Below are records; reproduce exactly the lines from the one containing "[В СФ отреагировали" through the end, both included, and only those.

■ Stored items ■
# # # # #

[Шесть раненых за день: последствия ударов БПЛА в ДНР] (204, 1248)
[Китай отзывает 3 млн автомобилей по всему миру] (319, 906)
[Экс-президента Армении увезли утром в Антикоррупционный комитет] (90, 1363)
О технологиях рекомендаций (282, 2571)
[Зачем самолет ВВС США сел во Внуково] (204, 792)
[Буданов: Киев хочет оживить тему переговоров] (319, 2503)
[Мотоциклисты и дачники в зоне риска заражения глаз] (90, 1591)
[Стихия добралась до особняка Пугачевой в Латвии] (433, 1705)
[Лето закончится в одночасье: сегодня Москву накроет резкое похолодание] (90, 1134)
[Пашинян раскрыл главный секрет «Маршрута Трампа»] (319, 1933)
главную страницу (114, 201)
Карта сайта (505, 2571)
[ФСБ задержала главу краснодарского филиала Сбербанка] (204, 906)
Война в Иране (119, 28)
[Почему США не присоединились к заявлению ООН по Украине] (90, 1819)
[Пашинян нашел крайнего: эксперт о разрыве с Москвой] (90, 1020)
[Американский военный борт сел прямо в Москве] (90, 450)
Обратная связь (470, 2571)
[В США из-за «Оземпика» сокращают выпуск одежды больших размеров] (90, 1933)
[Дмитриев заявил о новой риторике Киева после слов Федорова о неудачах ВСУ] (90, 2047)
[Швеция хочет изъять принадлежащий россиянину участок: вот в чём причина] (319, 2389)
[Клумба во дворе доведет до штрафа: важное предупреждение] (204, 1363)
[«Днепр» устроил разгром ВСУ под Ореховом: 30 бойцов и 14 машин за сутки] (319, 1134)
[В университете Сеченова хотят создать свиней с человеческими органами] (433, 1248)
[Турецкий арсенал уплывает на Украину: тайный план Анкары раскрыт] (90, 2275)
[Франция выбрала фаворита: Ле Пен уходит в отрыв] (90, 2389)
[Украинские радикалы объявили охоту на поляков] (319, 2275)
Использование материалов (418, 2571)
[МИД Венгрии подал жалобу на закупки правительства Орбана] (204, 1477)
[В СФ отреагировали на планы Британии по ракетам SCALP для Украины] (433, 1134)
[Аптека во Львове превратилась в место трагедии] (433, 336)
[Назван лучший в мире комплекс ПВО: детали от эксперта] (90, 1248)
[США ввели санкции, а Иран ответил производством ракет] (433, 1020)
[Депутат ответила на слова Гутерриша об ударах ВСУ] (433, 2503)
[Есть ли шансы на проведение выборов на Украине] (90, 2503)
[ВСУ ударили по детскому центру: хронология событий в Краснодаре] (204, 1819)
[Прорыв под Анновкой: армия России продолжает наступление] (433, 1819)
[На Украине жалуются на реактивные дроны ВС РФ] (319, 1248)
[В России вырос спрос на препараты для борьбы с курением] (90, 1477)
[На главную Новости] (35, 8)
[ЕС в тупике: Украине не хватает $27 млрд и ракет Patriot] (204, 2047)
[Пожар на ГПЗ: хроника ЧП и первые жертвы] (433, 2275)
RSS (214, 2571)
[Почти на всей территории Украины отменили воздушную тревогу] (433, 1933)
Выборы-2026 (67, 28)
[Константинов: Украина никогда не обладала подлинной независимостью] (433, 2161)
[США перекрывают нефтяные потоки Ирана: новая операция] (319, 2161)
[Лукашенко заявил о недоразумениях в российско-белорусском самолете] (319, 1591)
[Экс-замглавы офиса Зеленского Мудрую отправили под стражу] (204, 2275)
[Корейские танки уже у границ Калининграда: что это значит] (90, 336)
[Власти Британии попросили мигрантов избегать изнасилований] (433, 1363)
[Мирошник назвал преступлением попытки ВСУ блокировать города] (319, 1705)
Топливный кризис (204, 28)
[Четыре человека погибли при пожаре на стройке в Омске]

# # # # #

■ EXPECTED ANSWER ■
[В СФ отреагировали на планы Британии по ракетам SCALP для Украины] (433, 1134)
[Аптека во Львове превратилась в место трагедии] (433, 336)
[Назван лучший в мире комплекс ПВО: детали от эксперта] (90, 1248)
[США ввели санкции, а Иран ответил производством ракет] (433, 1020)
[Депутат ответила на слова Гутерриша об ударах ВСУ] (433, 2503)
[Есть ли шансы на проведение выборов на Украине] (90, 2503)
[ВСУ ударили по детскому центру: хронология событий в Краснодаре] (204, 1819)
[Прорыв под Анновкой: армия России продолжает наступление] (433, 1819)
[На Украине жалуются на реактивные дроны ВС РФ] (319, 1248)
[В России вырос спрос на препараты для борьбы с курением] (90, 1477)
[На главную Новости] (35, 8)
[ЕС в тупике: Украине не хватает $27 млрд и ракет Patriot] (204, 2047)
[Пожар на ГПЗ: хроника ЧП и первые жертвы] (433, 2275)
RSS (214, 2571)
[Почти на всей территории Украины отменили воздушную тревогу] (433, 1933)
Выборы-2026 (67, 28)
[Константинов: Украина никогда не обладала подлинной независимостью] (433, 2161)
[США перекрывают нефтяные потоки Ирана: новая операция] (319, 2161)
[Лукашенко заявил о недоразумениях в российско-белорусском самолете] (319, 1591)
[Экс-замглавы офиса Зеленского Мудрую отправили под стражу] (204, 2275)
[Корейские танки уже у границ Калининграда: что это значит] (90, 336)
[Власти Британии попросили мигрантов избегать изнасилований] (433, 1363)
[Мирошник назвал преступлением попытки ВСУ блокировать города] (319, 1705)
Топливный кризис (204, 28)
[Четыре человека погибли при пожаре на стройке в Омске]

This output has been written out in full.